Read Absolutely Captivated Online
Authors: Kristine Grayson
“I knew that once I was already in,”
Zoe said. “There’s no such thing as a bolt out of the blue that
makes you believe you’ve found your one and only.”
Something changed in his eyes,
something cooled, and he finally achieved that distance she had
noted the day before. It felt as if he had left the room, even
though he was still only a few feet from her.
“So is that why you kissed me?” he
asked. “For fun? For experimentation?”
“You kissed me,” she said, with more
heat than she wanted to. “And I liked it, so I kissed you back.

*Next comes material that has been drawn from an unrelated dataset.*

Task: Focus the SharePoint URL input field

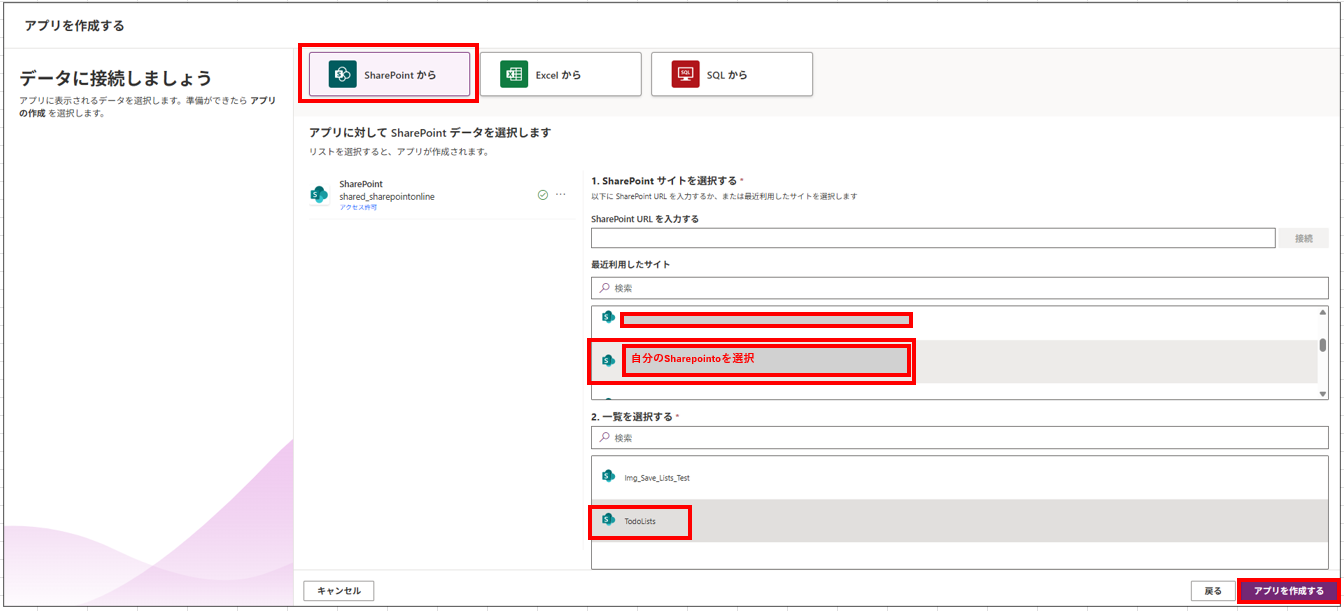Action: [932, 238]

I
thought we had something going here.”
“If Kyle weren’t in my life,” Travers
said, “maybe. But he is.”
“This kiss, then,” Zoe said. “It
was—what? Impulse? A tease? An experimentation to see how I’d
react?”
He dropped his gaze, his
eyelashes brushing against that inflamed skin. “I just—wanted—I
couldn’t—you’re so beautiful, Zoe. I just wanted to—just
once…”
His voice trailed off. He didn’t look
up. She felt her own skin coloring. It had been impulse, and it
embarrassed him. Or she had embarrassed him by taking things one
step farther.
“Give me the lotion,” she said,
suppressing a sigh. “Let me teach you a very simple spell for
healing.”
The spell was simple. Travers
performed it slowly, carefully, with a single finger tracing a
visible path on his sunburned skin. He stood in front of the
mirror, and examined his face with a care he hadn’t used since he
was a teenage boy about to go to his first prom.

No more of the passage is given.